BEGIN Records for this exercise

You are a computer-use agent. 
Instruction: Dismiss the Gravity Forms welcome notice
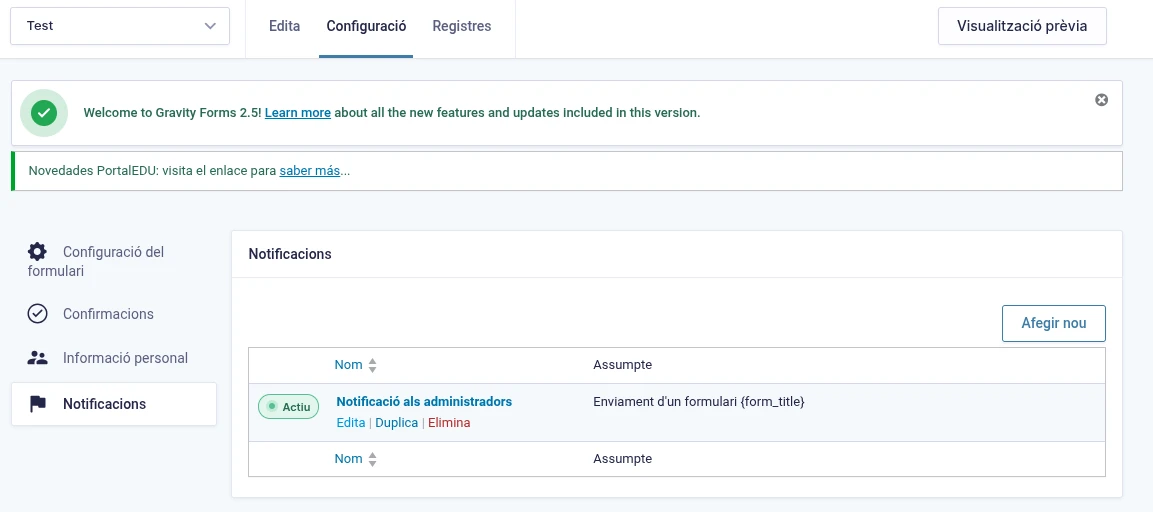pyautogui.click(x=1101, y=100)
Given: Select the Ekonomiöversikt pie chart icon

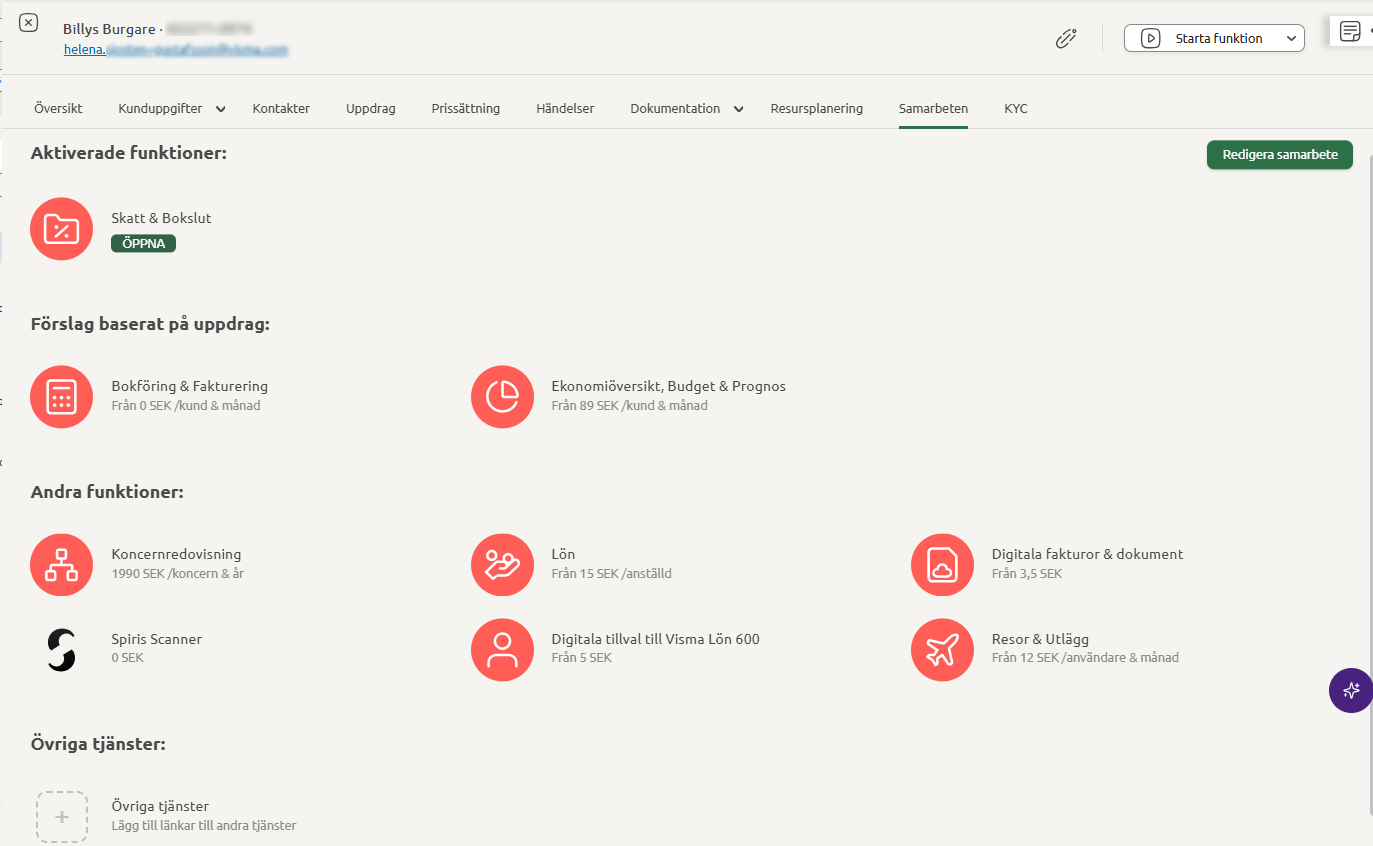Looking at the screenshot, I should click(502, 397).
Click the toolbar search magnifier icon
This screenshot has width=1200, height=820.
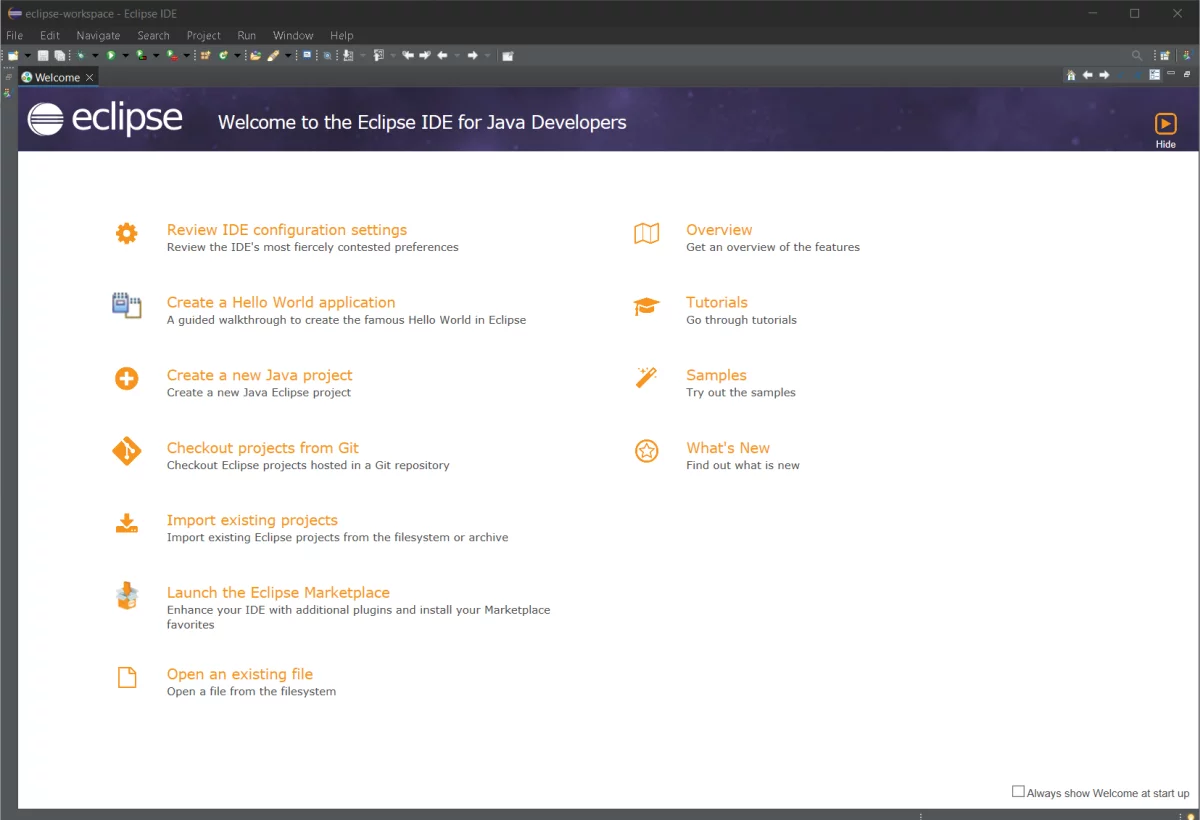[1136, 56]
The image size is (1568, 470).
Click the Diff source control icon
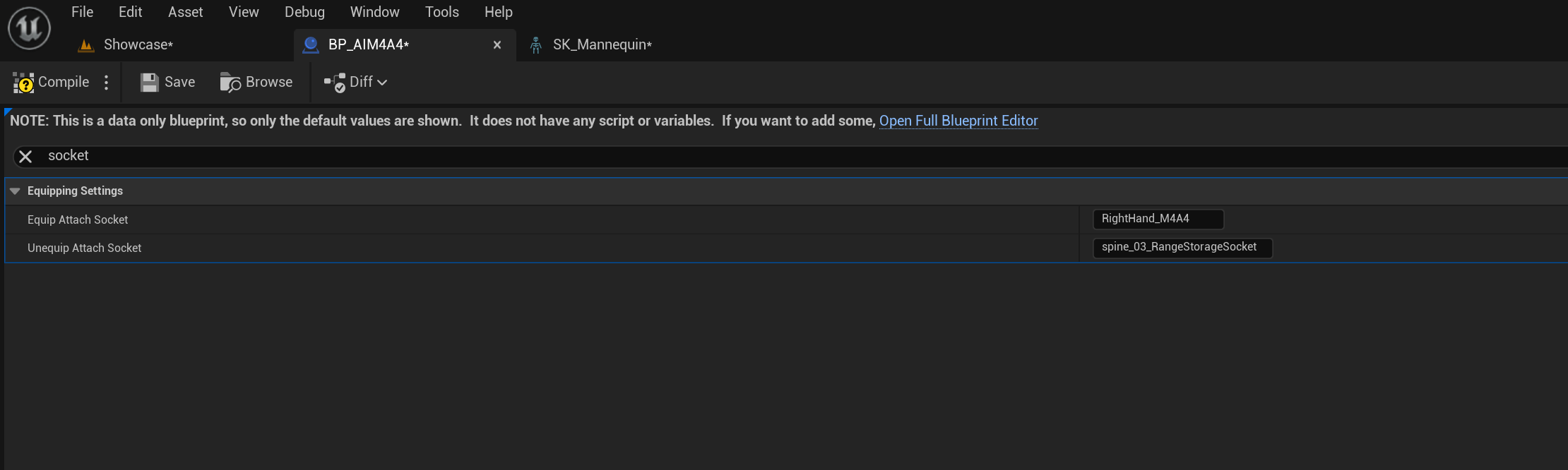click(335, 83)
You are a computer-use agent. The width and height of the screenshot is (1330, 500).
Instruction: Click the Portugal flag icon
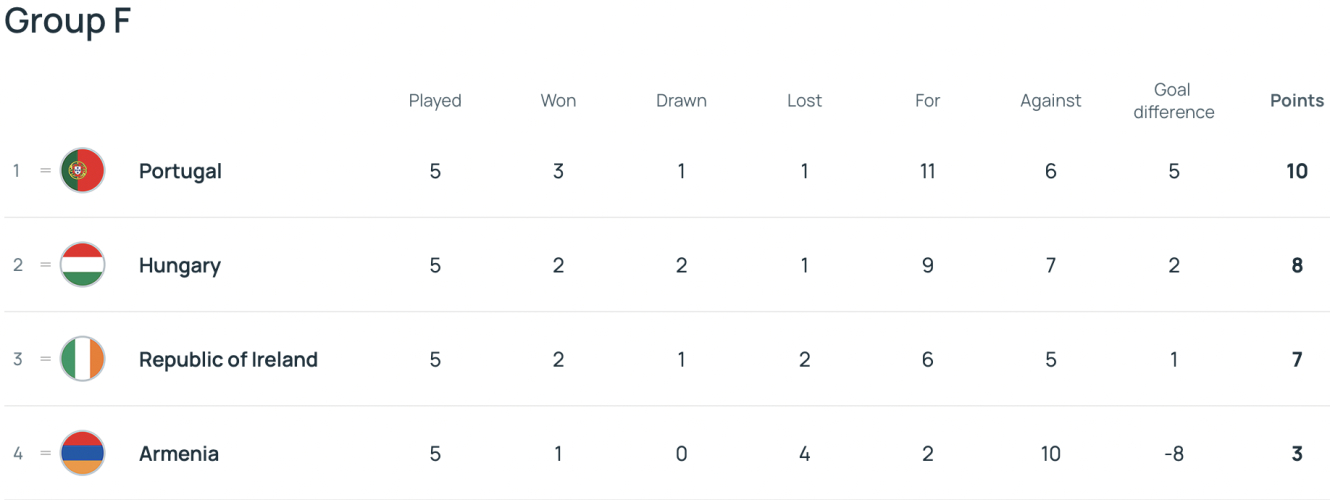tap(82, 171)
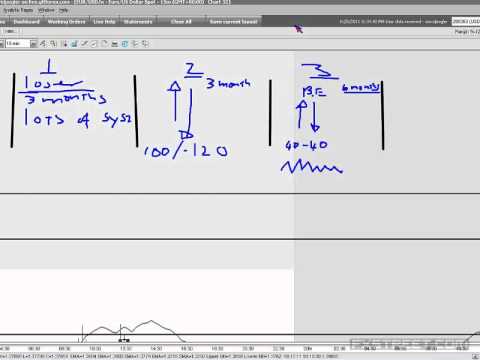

END Records for this exercise

**Directions**
Report how many lines in the listing above hold the string "computer", giving the number and no other words.

**Result of the exercise**
2